=== GOAL ===
Transcribe the lines of the material below word for word, starting at the line containing "Locate an element on the screen. This" and ending at the line containing "What do you see at coordinates (1850, 545)", both included.

■ ■ ■

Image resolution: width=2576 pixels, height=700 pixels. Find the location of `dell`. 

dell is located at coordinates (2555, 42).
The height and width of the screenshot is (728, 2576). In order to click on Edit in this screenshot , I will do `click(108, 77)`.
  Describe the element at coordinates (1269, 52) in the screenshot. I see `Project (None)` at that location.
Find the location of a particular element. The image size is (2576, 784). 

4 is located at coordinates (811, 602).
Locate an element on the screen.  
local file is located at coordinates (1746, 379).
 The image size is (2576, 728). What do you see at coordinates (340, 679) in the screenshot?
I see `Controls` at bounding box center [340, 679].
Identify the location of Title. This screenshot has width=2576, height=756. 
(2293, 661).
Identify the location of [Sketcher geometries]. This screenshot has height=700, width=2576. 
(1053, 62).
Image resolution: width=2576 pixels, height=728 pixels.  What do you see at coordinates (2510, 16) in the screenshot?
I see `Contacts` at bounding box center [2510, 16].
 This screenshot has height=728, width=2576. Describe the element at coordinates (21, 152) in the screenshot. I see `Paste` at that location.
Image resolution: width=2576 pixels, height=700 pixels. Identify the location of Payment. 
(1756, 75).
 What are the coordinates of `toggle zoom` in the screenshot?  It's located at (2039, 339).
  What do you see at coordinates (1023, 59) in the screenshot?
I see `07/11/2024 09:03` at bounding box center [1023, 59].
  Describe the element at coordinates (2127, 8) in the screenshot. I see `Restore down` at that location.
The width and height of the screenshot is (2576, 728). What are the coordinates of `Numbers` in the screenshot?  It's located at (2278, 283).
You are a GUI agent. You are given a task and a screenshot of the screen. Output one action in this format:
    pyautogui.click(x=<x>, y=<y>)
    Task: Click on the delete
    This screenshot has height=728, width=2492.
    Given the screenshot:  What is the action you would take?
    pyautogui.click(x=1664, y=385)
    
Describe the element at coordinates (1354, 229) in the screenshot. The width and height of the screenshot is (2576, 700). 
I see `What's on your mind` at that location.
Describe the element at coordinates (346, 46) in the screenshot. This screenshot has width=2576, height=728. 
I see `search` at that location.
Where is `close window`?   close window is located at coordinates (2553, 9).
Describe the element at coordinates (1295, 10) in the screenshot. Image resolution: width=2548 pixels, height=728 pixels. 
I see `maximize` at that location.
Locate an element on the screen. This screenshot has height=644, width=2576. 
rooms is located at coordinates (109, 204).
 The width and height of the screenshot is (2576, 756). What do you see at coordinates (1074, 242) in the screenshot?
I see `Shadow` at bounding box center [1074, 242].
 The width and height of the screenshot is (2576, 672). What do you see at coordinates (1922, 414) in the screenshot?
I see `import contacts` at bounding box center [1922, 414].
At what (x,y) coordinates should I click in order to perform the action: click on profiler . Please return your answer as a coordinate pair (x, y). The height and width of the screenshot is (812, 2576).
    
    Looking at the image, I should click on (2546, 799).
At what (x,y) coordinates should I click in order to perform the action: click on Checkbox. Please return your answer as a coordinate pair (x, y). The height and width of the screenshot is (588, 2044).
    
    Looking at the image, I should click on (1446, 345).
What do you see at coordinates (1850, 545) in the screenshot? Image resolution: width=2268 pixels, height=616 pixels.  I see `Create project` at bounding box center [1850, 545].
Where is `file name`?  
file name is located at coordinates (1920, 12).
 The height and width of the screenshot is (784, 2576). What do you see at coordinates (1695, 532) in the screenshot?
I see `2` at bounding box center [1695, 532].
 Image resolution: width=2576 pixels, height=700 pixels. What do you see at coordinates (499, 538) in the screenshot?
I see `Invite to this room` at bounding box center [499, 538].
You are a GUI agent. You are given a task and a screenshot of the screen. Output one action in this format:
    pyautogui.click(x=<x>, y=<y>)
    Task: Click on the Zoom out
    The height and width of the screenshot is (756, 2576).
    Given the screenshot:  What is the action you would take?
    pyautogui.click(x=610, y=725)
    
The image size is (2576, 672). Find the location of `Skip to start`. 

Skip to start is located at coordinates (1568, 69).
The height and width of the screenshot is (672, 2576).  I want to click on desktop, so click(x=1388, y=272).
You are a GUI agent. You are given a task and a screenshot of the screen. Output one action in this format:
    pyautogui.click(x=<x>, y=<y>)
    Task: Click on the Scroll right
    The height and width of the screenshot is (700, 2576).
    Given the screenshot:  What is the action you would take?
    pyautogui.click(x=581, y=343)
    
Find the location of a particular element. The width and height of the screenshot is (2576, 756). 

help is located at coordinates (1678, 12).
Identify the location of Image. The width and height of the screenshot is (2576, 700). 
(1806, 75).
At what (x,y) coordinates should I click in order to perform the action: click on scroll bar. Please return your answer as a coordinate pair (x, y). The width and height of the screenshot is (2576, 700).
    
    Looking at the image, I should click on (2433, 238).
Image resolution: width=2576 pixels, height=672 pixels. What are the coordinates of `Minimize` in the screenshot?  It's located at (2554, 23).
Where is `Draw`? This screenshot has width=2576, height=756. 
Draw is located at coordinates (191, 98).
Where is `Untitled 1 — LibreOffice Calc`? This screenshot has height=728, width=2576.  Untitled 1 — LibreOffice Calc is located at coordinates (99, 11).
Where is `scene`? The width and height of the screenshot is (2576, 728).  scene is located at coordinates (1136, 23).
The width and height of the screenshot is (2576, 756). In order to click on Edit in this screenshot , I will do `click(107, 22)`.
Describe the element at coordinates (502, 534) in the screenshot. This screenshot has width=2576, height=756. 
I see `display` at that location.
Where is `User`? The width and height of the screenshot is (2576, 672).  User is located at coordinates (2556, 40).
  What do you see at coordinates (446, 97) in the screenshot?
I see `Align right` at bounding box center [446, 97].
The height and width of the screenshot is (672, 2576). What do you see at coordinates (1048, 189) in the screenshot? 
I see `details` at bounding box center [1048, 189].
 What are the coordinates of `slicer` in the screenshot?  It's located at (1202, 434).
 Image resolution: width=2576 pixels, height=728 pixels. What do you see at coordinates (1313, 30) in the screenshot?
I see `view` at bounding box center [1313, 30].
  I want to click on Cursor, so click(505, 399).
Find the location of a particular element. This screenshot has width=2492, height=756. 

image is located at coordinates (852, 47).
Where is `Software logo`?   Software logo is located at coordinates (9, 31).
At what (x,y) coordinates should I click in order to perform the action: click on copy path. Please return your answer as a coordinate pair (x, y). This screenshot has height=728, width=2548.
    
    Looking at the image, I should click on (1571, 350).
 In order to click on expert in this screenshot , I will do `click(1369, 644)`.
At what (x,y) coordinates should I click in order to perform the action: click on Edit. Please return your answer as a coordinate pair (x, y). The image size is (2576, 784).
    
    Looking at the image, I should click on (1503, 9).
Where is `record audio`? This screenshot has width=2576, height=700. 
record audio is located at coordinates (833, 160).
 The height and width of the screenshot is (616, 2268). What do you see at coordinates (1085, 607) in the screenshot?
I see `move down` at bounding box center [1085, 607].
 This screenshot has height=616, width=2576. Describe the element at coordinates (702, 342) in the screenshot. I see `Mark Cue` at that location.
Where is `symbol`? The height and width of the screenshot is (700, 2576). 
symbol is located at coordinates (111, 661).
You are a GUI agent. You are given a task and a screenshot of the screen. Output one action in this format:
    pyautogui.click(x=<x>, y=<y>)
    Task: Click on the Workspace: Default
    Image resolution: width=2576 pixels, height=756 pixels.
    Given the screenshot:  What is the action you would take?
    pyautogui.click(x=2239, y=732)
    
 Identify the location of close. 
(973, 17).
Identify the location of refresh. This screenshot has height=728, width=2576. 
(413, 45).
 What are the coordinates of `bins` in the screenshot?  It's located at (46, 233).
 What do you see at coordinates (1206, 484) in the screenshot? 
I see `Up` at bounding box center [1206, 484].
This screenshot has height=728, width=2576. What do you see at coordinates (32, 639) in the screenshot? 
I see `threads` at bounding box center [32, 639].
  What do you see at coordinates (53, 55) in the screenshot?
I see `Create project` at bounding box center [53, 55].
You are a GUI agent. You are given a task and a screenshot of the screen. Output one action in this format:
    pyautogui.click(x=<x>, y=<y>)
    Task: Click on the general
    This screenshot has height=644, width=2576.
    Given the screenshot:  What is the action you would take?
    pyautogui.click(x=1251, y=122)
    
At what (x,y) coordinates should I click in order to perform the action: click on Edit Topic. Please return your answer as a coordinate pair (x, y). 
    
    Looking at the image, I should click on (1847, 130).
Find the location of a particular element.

■ ■ ■

=== SOLUTION BELOW ===
Locate an element on the screen. This screenshot has height=644, width=2576. 
rooms is located at coordinates (109, 204).
 The width and height of the screenshot is (2576, 756). What do you see at coordinates (1074, 242) in the screenshot?
I see `Shadow` at bounding box center [1074, 242].
 The width and height of the screenshot is (2576, 672). What do you see at coordinates (1922, 414) in the screenshot?
I see `import contacts` at bounding box center [1922, 414].
At what (x,y) coordinates should I click in order to perform the action: click on profiler . Please return your answer as a coordinate pair (x, y). The height and width of the screenshot is (812, 2576).
    
    Looking at the image, I should click on (2546, 799).
At what (x,y) coordinates should I click in order to perform the action: click on Checkbox. Please return your answer as a coordinate pair (x, y). The height and width of the screenshot is (588, 2044).
    
    Looking at the image, I should click on (1446, 345).
What do you see at coordinates (1850, 545) in the screenshot? Image resolution: width=2268 pixels, height=616 pixels.  I see `Create project` at bounding box center [1850, 545].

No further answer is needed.